### [MATERIAL SUPPLIED]
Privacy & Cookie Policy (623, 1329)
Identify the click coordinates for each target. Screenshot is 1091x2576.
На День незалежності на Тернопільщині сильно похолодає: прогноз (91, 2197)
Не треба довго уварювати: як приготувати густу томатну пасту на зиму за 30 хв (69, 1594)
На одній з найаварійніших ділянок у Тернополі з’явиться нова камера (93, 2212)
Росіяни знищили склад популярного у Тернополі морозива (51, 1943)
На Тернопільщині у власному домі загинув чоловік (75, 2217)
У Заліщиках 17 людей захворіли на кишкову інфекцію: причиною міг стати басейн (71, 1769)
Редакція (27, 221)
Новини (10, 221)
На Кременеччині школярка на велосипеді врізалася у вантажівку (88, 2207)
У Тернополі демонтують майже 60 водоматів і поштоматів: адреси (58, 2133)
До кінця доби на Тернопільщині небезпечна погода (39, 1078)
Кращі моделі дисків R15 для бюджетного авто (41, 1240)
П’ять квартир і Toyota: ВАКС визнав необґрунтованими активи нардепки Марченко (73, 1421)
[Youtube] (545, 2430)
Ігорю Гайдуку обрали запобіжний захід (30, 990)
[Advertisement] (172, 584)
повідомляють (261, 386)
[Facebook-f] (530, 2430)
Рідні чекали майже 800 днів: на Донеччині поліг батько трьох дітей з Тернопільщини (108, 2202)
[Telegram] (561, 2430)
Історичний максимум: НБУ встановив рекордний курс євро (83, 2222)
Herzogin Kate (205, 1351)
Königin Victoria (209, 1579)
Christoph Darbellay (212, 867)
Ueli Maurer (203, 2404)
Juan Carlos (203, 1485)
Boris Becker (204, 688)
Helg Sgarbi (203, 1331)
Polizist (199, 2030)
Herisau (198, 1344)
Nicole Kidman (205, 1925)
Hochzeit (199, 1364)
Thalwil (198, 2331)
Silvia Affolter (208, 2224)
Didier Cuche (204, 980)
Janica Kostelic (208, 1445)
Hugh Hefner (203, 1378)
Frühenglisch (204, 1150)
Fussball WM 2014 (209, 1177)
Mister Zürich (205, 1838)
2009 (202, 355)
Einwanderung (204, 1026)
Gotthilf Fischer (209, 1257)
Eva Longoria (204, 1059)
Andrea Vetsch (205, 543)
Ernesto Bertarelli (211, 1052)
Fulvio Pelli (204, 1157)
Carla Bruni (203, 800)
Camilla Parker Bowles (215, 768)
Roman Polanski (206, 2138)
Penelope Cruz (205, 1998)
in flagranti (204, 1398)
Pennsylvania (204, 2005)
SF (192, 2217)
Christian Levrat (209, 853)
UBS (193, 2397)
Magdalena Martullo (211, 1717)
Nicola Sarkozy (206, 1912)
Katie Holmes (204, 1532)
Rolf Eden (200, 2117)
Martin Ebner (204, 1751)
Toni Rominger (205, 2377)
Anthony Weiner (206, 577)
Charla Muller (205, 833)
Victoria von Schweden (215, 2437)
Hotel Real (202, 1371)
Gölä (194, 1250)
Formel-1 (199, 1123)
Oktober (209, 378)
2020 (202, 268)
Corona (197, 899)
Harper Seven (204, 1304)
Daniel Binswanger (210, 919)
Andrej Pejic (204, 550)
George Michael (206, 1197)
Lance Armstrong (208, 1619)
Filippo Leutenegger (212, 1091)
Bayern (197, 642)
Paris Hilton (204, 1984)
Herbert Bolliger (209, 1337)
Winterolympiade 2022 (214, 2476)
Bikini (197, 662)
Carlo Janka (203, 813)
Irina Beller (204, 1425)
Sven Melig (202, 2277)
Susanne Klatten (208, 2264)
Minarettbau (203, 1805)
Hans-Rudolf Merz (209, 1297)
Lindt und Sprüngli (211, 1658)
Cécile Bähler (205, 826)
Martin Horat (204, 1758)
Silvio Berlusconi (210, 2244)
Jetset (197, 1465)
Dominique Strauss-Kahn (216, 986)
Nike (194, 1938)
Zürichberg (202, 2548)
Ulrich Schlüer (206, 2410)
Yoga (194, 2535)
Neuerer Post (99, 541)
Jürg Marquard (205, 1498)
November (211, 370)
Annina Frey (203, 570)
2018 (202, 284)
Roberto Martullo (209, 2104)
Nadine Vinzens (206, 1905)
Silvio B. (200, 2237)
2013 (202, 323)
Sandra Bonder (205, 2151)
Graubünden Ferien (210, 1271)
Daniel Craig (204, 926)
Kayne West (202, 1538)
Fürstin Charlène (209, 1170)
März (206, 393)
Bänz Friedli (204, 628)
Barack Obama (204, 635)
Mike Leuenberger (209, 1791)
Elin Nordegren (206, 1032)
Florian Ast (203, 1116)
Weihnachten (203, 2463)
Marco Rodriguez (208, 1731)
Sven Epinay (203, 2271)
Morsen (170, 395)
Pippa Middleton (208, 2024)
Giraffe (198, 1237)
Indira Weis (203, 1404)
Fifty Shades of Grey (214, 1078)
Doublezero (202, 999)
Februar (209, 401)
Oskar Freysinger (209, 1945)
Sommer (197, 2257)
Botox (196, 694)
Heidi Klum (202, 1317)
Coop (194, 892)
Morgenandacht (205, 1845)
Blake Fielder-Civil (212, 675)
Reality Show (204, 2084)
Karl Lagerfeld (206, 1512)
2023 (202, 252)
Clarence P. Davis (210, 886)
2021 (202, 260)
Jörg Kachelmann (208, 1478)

### [TASK TO COMPLETE]
What should be returned is the run of lines from the first line of the material through the line containing "[Facebook-f] (530, 2430)", exact and inclusive, and nothing else.

### [SOLUTION BELOW]
Privacy & Cookie Policy (623, 1329)
Identify the click coordinates for each target. Screenshot is 1091x2576.
На День незалежності на Тернопільщині сильно похолодає: прогноз (91, 2197)
Не треба довго уварювати: як приготувати густу томатну пасту на зиму за 30 хв (69, 1594)
На одній з найаварійніших ділянок у Тернополі з’явиться нова камера (93, 2212)
Росіяни знищили склад популярного у Тернополі морозива (51, 1943)
На Тернопільщині у власному домі загинув чоловік (75, 2217)
У Заліщиках 17 людей захворіли на кишкову інфекцію: причиною міг стати басейн (71, 1769)
Редакція (27, 221)
Новини (10, 221)
На Кременеччині школярка на велосипеді врізалася у вантажівку (88, 2207)
У Тернополі демонтують майже 60 водоматів і поштоматів: адреси (58, 2133)
До кінця доби на Тернопільщині небезпечна погода (39, 1078)
Кращі моделі дисків R15 для бюджетного авто (41, 1240)
П’ять квартир і Toyota: ВАКС визнав необґрунтованими активи нардепки Марченко (73, 1421)
[Youtube] (545, 2430)
Ігорю Гайдуку обрали запобіжний захід (30, 990)
[Advertisement] (172, 584)
повідомляють (261, 386)
[Facebook-f] (530, 2430)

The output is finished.